CAITLIN CRONENBERG TRACE SA PROPRE VOIE AVEC SON PREMIER FILM, «HUMANE»

TORONTO — Son nom de famille est synonyme de cauchemars cinématographiques, mais Caitlin Cronenberg dit qu'elle ne se sent pas obligée d'être à la hauteur de l'héritage de son célèbre père lorsqu'elle accède à la chaise de réalisatrice.

Le premier long métrage de la Torontoise, intitulé «Humane», sort vendredi, et elle est bien consciente qu'il invitera à des comparaisons avec le travail plus sombre du pionnier canadien de l'horreur David Cronenberg, dont les films marquants incluent «Rage» («Rabid»), «La Mouche» («The Fly») et «Alter Ego» («Dead Ringers»)

«Je suis sûre qu'il y a certaines attentes des gens quant au genre de cinéaste que je vais être, au genre de film que je vais sortir», a confié la femme de 39 ans lors d'une entrevue à Toronto.

(Enregistrements sur la localisation d'éléments à l'écran)
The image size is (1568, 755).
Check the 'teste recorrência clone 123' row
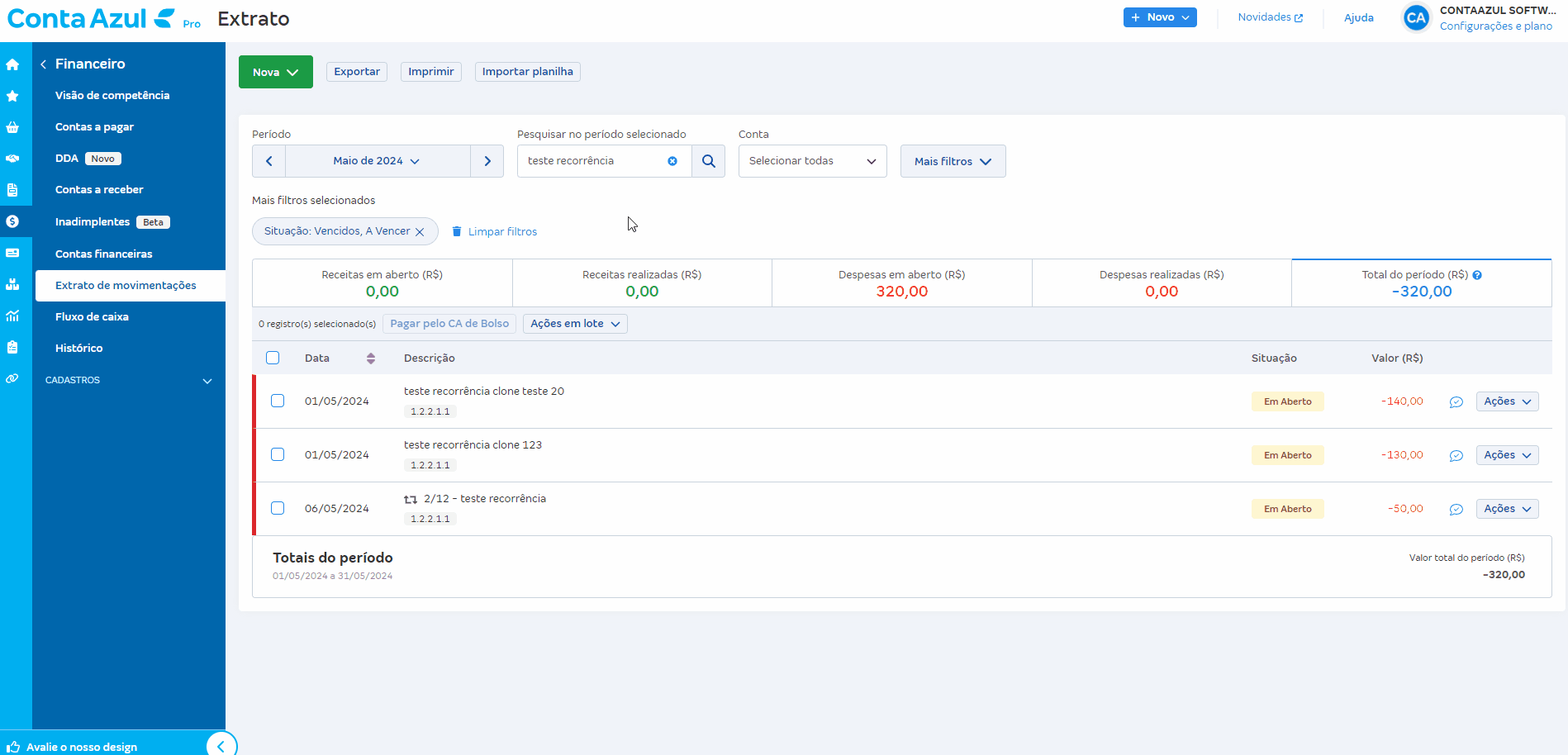[278, 455]
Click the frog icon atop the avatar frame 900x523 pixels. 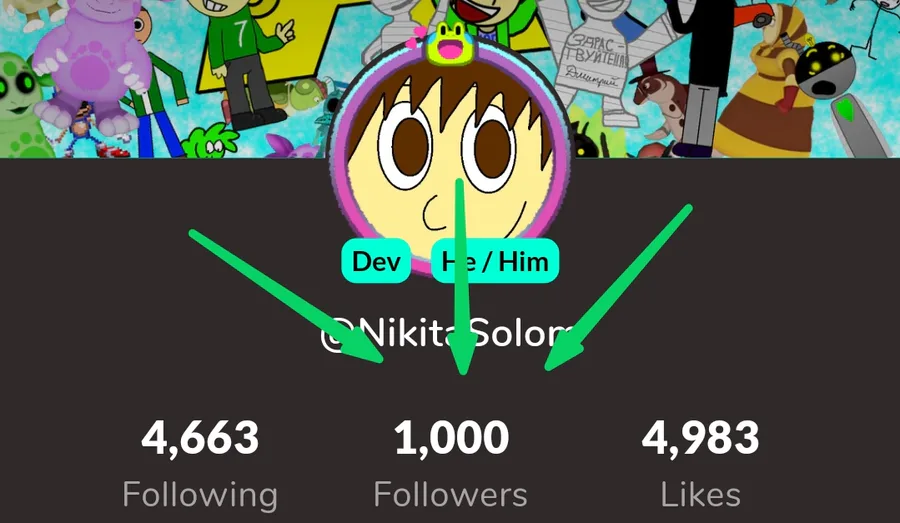(449, 43)
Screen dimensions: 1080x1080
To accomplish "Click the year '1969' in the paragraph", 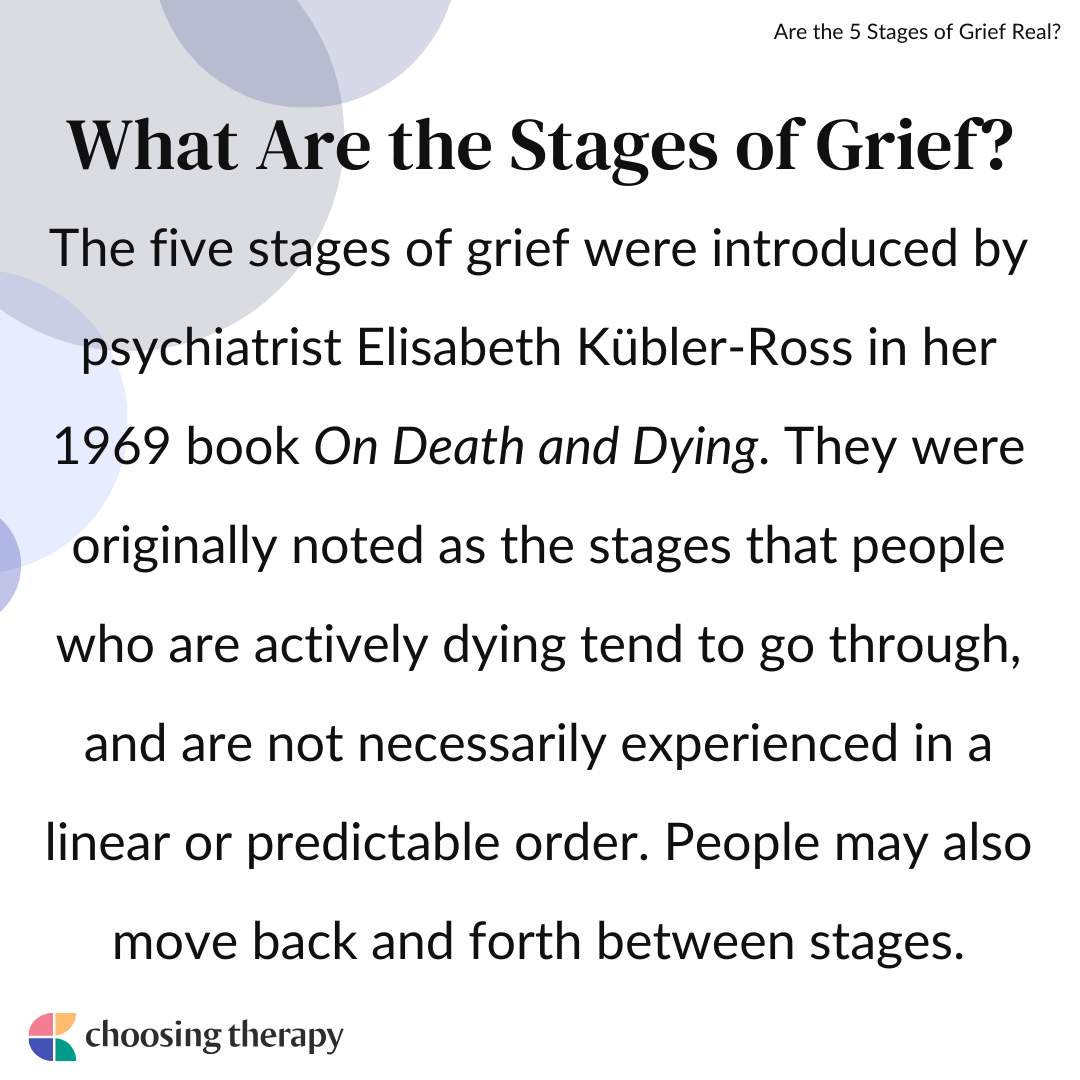I will (112, 447).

§ **VOTRE OBJECTIF**
Répondez aux questions suivantes à partir de l'article :
(a) Quel est le titre du premier long métrage de Caitlin Cronenberg ?
(b) Quel titre français l'article donne-t-il au film «The Fly» ?
(c) Quel âge a Caitlin Cronenberg ?

§ **RÉPONSE RÉDIGÉE**
(a) Le premier long métrage de Caitlin Cronenberg s'intitule «Humane».
(b) L'article donne au film «The Fly» le titre français «La Mouche».
(c) Caitlin Cronenberg a 39 ans.